Vikings, mercenary warriors, and competing clans made up the terrifying cast in one of Ireland’s oldest and best-known battles. All of these different elements will once again play their part in the many events taking place to commemorate the 1000-year anniversary of the Battle of Clontarf and the death of Ireland’s last great High King, Brían Boru.
There are events taking place throughout Ireland. Killaloe, Clontarf, Dublin, Cashel and Armagh – all places that were important in Brían’s life story – are holding celebrations of their own.
A National Brían Boru Heritage Trail is being set up to link these places, with key locations along the trail giving visitors an insight into Viking life, the history of Brían Boru and the significance of the Battle of Clontarf. In Clontarf itself, a sign-posted trail has been designed along the 3km-long promenade. Due to open this March, it aims to bring visitors back in time to that fateful battle 1000 years ago.

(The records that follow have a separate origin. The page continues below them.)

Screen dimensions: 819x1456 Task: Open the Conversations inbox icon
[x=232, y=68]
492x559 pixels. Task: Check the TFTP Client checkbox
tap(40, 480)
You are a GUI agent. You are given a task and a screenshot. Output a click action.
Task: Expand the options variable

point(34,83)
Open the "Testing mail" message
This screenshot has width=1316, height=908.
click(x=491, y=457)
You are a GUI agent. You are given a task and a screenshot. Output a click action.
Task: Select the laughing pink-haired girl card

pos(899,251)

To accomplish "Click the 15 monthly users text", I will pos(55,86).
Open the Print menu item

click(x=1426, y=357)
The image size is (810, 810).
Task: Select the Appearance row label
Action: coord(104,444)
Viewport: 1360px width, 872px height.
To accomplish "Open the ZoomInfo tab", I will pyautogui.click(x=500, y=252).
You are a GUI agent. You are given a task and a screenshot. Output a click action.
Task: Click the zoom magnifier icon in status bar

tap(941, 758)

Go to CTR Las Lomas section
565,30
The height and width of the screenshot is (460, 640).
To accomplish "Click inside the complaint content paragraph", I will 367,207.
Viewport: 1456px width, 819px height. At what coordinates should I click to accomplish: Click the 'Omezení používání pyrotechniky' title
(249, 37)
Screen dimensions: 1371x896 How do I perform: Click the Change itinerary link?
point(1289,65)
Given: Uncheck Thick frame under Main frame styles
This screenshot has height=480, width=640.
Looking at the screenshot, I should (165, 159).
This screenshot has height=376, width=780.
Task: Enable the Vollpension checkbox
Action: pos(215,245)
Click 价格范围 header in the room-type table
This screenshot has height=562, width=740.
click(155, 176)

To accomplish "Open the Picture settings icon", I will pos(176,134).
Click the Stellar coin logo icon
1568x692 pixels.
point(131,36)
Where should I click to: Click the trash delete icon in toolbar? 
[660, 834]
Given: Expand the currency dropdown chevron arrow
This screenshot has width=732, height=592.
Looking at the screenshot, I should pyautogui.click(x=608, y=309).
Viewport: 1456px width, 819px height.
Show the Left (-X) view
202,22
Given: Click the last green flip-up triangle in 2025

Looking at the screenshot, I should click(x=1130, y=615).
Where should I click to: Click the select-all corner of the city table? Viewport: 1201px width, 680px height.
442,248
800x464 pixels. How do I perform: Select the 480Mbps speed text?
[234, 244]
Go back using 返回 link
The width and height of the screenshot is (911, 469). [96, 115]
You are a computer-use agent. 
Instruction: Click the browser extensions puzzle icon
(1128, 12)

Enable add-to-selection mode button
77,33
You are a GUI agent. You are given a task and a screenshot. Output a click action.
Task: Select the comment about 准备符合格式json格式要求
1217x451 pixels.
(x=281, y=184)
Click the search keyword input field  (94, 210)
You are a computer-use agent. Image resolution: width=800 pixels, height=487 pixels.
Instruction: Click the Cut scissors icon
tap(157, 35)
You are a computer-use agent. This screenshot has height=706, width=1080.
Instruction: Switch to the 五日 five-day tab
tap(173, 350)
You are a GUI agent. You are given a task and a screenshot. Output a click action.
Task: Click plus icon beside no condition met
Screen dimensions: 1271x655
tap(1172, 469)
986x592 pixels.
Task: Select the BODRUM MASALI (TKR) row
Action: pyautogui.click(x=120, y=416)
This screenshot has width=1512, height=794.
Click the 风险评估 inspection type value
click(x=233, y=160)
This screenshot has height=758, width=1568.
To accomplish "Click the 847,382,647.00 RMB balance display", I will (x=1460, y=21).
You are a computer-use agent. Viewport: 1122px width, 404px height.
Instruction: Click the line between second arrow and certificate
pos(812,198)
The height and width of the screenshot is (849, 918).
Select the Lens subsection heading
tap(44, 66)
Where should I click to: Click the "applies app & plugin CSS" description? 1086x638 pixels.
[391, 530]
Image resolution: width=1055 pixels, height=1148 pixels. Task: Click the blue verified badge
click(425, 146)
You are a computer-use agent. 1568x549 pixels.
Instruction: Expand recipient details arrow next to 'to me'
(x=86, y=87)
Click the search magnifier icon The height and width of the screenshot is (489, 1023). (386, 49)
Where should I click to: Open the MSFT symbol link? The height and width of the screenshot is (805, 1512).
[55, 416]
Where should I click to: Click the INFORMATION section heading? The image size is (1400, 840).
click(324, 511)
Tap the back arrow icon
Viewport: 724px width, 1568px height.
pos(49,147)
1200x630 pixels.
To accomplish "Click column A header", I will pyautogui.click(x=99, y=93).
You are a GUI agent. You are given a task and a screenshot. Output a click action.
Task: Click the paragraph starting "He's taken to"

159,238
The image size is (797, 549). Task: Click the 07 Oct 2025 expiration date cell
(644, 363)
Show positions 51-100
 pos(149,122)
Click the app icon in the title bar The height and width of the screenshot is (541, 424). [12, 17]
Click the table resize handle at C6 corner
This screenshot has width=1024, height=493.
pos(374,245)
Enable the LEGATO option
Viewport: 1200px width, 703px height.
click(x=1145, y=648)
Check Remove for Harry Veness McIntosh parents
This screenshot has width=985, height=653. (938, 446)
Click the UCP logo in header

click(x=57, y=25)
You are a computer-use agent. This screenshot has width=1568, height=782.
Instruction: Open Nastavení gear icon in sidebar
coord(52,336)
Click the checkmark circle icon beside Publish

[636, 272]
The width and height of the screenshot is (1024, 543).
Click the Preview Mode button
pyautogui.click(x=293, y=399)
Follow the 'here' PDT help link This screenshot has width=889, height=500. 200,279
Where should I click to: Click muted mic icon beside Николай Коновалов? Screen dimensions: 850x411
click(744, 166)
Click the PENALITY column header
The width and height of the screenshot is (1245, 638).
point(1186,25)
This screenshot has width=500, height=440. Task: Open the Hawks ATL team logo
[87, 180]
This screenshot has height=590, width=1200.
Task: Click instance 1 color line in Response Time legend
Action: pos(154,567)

The O’Brien clan (descendants of Brían Boru) have planned a series of events that will bring them along this trail. From April 11th to 24th, they will follow an itinerary called “The Footsteps of Brían Ború.”
They will start in his birthplace of Killaloe with lectures, re-enactments and visits to his ancestral throne. They will then proceed to Cashel where he was crowned High King of Ireland and from there to the site of the Battle of Clontarf. They will visit Viking sites in Dublin and Brían’s tomb in Armagh before returning to Clontarf where a banquet will be held in Clontarf Castle to honour the legacy of this great king. They have invited the Kennedy, McNamara and O’Grady clans (all related to Brían Boru) to join them in their celebrations.
Dublin City will stage its main celebration of Brían Boru over the course of the Easter weekend (April 19th to 21st). That weekend, Dublin City Council will stage a dramatic re-enactment of the Battle of Clontarf in St Anne’s Park. It will be the biggest re-enactment ever held in Ireland, with more than 500 people taking part. There will also be a complete medieval village, Viking longboats, falconry, archery, coin striking, and blacksmithing demonstrations, and much more.
The return to Ireland of an iconic painting of the Battle of Clontarf is another great cause for excitement. The painting by Hugh Frazer is the best known image of the battle and it has been out of the country for the past 35 years.
Depicting Brían Boru in his tent overlooking the battle as it stretches towards Howth in the distance the painting had been purchased by the American philanthropist George Isaac from a private collection in Ireland 35 years ago. It had then gone on display at the Isaac Arts Centre in Hawaii until it was recently sold to the private equity firm Kildare Partners. Kildare Partners have made it available for the Clontarf 2014 celebrations, and the painting will be on free display at the Casino at Marino until April 24.
There are academic events being organized too. An international conference marking the millennium of the Battle of Clontarf will be held at Trinity College Dublin on the 11th and 12th of April. This event will be free to the public and lectures will cover topics such as Brían and the Kings of Leinster, the rise of the Dál Cais, the documentary evidence from the Battle of Clontarf, and the High Kingship after Brían.
Additionally, the Long Room at Trinity College will host an exhibition on the history and legend of Brían Boru. The exhibition will include some of the library’s greatest medieval treasures such as the Book of Leinster and the Brían Boru harp. It will also feature the only item known to have been in Brían’s presence – the Book of Armagh. This exhibition will run until the end of October.
An interdenominational service commemorating the millennium will be held in Christ Church Cathedral on the 23rd of April. The National Botanic Gardens will be home to a Viking House and an authentic Viking garden throughout the year. Dublin City Hall will host a series of lunchtime lectures on Tuesdays throughout April.
Killaloe will celebrate with a weekend of all things Viking, including boats, games, tests and pageantry from the 11th to the 13th of April, and another Viking-themed festival the following weekend. Viking longboats will be launched on the lake at Loughgall Country Park near Armagh on the 24th of April and talks and demonstrations will be given on Viking history and warrior weapon training. There will be a symposium, a re-enactment of Brían’s inauguration ceremony and much more besides.